[Items from a dataset]
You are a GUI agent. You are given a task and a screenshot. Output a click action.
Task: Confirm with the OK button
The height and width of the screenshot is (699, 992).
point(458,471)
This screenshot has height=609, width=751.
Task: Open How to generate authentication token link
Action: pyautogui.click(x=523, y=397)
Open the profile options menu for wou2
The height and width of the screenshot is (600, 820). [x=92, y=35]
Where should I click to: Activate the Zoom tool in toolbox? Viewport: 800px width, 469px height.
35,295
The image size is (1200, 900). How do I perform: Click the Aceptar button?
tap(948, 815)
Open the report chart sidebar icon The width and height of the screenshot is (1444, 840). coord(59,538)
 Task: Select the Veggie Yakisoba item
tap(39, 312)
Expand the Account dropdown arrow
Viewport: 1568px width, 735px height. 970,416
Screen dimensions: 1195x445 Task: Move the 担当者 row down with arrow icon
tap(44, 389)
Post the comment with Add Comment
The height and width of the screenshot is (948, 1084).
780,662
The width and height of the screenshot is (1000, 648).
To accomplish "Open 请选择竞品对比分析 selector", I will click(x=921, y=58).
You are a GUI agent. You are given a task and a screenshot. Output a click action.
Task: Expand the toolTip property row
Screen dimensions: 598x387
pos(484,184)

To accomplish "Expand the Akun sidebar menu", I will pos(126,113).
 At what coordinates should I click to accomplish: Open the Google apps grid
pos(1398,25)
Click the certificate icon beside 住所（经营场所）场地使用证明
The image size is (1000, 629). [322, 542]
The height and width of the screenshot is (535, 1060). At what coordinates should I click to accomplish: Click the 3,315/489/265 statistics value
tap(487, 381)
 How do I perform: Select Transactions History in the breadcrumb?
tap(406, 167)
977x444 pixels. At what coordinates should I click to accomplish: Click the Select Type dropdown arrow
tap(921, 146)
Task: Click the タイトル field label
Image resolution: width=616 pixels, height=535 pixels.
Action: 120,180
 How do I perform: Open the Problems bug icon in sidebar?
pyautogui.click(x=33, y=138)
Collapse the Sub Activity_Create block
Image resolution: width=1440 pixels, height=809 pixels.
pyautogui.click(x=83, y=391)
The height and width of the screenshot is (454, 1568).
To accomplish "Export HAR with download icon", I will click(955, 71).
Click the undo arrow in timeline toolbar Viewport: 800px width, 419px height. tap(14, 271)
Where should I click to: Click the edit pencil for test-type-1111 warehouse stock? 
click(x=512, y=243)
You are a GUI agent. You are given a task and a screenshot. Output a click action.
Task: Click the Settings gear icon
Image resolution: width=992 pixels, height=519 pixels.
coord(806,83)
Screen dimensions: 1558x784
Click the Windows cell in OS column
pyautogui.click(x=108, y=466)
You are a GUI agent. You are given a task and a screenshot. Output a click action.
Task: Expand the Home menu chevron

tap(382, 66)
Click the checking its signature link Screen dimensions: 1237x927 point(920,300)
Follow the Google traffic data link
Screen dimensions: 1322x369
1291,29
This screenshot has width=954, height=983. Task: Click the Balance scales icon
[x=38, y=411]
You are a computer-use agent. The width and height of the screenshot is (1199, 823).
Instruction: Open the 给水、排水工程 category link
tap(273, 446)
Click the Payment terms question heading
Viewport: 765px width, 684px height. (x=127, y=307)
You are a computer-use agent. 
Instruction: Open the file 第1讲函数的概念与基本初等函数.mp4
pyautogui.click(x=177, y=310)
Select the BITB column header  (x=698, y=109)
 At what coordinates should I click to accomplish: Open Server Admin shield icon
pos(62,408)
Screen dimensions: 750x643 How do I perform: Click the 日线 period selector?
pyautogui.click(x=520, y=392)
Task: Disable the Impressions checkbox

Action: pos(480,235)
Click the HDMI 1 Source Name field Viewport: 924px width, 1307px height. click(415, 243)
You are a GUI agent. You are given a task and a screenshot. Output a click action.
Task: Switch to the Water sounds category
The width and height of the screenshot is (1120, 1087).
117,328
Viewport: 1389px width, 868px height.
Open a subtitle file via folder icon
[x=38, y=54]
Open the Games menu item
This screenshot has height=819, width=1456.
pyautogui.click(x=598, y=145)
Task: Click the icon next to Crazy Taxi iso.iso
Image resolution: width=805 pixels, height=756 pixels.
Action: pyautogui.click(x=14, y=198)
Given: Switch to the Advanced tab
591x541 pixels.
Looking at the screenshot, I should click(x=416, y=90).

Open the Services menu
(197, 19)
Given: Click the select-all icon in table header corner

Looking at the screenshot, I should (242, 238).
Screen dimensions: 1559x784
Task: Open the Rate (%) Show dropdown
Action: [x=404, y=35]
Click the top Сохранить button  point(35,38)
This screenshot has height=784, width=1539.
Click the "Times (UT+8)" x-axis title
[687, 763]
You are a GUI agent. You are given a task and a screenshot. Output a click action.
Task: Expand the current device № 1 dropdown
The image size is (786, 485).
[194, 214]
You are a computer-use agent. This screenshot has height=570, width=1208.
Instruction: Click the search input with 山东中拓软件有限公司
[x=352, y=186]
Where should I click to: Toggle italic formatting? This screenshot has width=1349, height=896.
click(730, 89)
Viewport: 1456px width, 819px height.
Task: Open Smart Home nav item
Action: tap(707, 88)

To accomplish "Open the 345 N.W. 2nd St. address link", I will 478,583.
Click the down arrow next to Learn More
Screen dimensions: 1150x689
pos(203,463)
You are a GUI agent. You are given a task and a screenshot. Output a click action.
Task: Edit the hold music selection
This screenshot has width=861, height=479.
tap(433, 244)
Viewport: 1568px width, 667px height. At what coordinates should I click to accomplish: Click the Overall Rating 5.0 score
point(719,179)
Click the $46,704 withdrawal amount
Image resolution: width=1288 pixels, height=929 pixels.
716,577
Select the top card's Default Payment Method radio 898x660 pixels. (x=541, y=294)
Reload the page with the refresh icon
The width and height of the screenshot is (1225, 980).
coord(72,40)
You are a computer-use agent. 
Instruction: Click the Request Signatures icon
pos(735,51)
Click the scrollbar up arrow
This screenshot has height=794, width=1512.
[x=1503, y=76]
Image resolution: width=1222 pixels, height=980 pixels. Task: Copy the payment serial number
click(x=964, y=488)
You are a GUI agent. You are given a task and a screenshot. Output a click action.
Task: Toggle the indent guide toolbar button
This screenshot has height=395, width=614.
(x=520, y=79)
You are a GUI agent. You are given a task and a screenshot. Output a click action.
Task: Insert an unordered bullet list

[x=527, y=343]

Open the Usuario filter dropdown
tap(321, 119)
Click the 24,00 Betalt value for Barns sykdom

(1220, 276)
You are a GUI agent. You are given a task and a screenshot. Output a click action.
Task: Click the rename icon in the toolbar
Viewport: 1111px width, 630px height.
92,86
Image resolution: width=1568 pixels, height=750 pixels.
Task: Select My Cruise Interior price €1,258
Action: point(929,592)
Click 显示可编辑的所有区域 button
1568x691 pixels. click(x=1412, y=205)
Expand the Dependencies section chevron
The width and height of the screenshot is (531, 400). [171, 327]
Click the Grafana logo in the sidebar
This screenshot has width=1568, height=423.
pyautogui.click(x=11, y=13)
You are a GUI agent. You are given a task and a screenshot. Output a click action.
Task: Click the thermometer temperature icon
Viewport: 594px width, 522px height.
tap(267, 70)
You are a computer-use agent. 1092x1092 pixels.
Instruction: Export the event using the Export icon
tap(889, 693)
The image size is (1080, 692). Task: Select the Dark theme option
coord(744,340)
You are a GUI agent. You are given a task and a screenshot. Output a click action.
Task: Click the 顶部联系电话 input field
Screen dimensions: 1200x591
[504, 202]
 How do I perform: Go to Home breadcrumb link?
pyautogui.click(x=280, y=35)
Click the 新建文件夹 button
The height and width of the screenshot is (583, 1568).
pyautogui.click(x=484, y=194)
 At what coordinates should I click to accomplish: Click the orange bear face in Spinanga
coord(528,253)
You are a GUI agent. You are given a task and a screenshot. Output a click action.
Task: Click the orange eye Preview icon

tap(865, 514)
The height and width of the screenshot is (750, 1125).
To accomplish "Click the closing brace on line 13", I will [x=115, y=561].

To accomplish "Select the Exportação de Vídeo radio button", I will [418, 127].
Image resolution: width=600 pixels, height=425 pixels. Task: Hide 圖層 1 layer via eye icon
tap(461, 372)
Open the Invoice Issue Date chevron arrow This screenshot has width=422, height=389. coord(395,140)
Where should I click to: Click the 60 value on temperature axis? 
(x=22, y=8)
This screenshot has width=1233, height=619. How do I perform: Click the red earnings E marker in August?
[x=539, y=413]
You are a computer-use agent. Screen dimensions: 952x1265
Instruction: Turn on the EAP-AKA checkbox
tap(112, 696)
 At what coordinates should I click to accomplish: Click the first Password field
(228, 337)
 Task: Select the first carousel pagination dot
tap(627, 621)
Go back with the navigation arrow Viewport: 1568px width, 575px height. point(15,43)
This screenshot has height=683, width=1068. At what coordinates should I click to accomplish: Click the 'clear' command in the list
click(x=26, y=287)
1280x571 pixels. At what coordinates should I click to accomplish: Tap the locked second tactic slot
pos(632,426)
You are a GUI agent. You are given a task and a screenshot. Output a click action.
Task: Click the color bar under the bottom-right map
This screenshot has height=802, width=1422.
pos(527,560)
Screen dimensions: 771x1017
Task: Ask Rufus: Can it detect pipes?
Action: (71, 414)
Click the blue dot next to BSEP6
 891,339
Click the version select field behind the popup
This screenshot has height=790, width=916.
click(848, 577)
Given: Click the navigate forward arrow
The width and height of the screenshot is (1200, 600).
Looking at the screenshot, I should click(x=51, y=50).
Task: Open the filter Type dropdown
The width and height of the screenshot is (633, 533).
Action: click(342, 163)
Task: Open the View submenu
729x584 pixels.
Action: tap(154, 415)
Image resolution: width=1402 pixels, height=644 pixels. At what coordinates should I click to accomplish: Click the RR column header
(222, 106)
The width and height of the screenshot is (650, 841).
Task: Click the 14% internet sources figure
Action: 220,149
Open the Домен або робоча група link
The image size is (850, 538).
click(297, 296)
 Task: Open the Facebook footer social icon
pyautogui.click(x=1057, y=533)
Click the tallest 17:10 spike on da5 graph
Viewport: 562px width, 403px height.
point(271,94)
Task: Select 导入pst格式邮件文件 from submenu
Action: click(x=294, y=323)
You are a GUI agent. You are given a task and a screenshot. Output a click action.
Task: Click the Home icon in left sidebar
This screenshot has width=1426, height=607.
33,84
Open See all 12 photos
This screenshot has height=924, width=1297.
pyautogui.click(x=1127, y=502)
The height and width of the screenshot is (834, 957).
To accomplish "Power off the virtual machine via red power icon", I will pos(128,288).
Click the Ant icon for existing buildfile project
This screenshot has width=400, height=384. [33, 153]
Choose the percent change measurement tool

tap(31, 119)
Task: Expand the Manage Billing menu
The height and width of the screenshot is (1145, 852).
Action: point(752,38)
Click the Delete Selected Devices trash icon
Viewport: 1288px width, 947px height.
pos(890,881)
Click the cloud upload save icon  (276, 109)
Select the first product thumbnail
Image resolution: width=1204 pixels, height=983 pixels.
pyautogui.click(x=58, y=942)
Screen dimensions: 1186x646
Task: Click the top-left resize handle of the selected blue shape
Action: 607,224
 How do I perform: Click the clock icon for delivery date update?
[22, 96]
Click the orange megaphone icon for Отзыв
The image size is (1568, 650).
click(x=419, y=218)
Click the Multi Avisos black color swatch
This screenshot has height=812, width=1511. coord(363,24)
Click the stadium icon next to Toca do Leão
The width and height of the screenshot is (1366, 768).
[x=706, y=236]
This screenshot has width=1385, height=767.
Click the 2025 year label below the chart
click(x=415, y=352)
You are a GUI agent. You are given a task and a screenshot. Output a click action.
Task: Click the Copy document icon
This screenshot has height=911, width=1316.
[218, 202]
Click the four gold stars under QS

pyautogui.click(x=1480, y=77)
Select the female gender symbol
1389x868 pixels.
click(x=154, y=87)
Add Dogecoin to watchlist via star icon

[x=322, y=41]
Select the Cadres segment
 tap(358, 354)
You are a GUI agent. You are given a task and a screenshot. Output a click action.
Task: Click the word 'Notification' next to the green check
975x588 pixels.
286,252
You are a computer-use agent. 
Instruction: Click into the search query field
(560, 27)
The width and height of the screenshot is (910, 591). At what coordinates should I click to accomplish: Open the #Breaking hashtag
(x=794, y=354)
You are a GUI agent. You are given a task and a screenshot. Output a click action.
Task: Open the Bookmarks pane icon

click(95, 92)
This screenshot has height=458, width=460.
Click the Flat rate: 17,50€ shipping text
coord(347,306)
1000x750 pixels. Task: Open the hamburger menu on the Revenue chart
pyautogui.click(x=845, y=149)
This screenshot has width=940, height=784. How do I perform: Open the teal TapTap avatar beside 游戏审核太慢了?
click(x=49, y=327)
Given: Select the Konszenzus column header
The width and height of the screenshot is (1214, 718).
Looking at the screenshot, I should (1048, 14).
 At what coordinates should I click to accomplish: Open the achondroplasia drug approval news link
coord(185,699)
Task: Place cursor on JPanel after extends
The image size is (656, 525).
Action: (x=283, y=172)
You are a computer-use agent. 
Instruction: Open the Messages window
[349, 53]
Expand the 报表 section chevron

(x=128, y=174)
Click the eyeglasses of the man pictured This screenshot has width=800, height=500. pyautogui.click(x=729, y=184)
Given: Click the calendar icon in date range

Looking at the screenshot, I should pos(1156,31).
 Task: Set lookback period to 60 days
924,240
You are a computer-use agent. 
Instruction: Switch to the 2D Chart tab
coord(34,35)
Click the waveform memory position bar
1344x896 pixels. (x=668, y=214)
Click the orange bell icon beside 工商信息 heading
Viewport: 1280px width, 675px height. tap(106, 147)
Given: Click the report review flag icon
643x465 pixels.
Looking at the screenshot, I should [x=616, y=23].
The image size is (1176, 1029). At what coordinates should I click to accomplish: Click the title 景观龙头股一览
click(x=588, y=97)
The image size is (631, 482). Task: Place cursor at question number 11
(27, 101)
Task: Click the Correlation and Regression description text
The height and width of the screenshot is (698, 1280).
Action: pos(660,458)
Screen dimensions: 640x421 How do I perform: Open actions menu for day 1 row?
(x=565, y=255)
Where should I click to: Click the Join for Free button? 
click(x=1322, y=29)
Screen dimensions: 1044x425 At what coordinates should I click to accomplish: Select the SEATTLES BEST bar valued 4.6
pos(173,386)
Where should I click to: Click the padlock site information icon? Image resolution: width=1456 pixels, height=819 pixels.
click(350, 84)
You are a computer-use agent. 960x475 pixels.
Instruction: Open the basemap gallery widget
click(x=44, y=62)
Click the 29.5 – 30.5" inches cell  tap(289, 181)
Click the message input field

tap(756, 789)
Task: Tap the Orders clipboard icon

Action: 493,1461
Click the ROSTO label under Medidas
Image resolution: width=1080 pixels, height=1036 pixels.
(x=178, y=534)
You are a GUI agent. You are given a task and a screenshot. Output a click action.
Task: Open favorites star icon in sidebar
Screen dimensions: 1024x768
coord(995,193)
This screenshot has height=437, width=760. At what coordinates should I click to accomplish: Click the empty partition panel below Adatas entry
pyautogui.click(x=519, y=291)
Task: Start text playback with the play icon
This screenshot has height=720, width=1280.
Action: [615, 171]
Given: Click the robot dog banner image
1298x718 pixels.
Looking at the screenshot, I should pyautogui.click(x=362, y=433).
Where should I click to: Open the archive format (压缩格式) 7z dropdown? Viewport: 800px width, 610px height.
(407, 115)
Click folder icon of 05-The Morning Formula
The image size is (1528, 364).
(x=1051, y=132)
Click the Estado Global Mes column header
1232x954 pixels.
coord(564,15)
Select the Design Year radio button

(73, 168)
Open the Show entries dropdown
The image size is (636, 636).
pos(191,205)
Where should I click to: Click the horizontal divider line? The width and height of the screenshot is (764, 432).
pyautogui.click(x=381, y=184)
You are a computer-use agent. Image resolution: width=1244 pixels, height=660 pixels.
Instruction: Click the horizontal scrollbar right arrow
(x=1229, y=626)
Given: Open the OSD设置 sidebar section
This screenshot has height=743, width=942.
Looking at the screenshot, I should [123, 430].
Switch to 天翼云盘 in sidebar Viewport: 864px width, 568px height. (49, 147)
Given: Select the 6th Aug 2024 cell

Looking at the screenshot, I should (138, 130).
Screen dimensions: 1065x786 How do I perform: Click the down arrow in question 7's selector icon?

What this task involves: Give back the entries above exactly as they are, from their first line through the line that contains "The width and height of the screenshot is (1000, 648).", both included, with nothing else.

Answer box:
You are a GUI agent. You are given a task and a screenshot. Output a click action.
Task: Confirm with the OK button
The height and width of the screenshot is (699, 992).
point(458,471)
This screenshot has height=609, width=751.
Task: Open How to generate authentication token link
Action: pyautogui.click(x=523, y=397)
Open the profile options menu for wou2
The height and width of the screenshot is (600, 820). [x=92, y=35]
Where should I click to: Activate the Zoom tool in toolbox? Viewport: 800px width, 469px height.
35,295
The image size is (1200, 900). How do I perform: Click the Aceptar button?
tap(948, 815)
Open the report chart sidebar icon The width and height of the screenshot is (1444, 840). coord(59,538)
 Task: Select the Veggie Yakisoba item
tap(39, 312)
Expand the Account dropdown arrow
Viewport: 1568px width, 735px height. 970,416
Screen dimensions: 1195x445 Task: Move the 担当者 row down with arrow icon
tap(44, 389)
Post the comment with Add Comment
The height and width of the screenshot is (948, 1084).
780,662
The width and height of the screenshot is (1000, 648).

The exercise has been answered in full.